Soundbuilt cites no authority that precludes a party against whom a breach of contract claim is alleged from asserting claims and defenses. Indeed, there can be no legitimate dispute that if Soundbuilt had commenced an independent breach action, Commonwealth would be entitled to answer the complaint, plead counterclaims and defenses, conduct discovery, and demand trial by jury. We conclude the trial court erred when it summarily determined that Commonwealth was in breach of the settlement agreement without full consideration of its potential claims and defenses.
During summary judgment argument below, Soundbuilt's trial counsel asked the trial court, "I know the first thing my client is going to ask me is whether or not we're precluded from initiating a separate action for breach of contract." The court responded, "No, not at all." VRP (June 29, 2011) at 22.
The trial court's summary determination that Commonwealth was in breach of the settlement agreement was also questionable because Soundbuilt was not a party in the case and had no pending claims when it filed the summary judgment motion. As discussed above, Soundbuilt assigned all of its rights in the case to Commonwealth, with certain limited exceptions. As a practical consequence of trial court error, Commonwealth could not plead claims and defenses against nonparty Soundbuilt. CR 25(c) provides in part: "In case of any transfer of interest, the action may be continued by or against the original party unless the court upon motion directs the person to whom the interest is transferred to be substituted in the action or joined with the original party."
On remand, the trial court is instructed to grant Commonwealth leave to assert claims and defenses.
We express no opinion on the merits of Commonwealth's proposed claims and defenses. We do note, however, that Commonwealth's alleged claims and defenses arise from the same core facts as Soundbuilt's breach claim.
ATTORNEY FEES ON APPEAL
Both parties request attorney fees under RAP 18.1, which authorizes an award where "applicable law grants to a party the right to recover reasonable attorney fees or expenses on review . . . ." RAP 18.1. As applicable law, the parties cite a fee provision in the settlement agreement that states, "In the event a party takes action to enforce any of the terms of this Agreement, including action in the United States Bankruptcy Court, the prevailing party shall be awarded its costs, litigation expenses and reasonable attorney's fees." As the prevailing party on appeal, Commonwealth is awarded reasonable attorney fees, costs, and litigation expenses on appeal, subject to compliance with RAP 18.1.
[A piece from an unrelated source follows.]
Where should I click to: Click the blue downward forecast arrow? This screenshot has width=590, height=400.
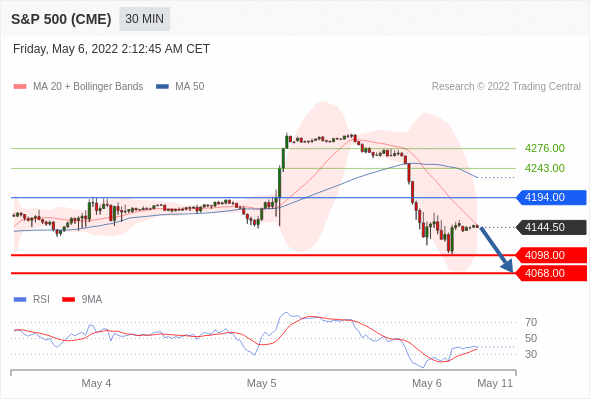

We do not address the broader question of whether CR 2A's summary procedure applies to resolve a breach of settlement claim.
For the reasons discussed above, we reverse the trial court's summary judgment order and the fees and costs award to Soundbuilt with instructions to vacate the March 16, 2012 judgment. We remand for trial and further proceedings consistent with this opinion and award fees and costs to Commonwealth under RAP 18.1.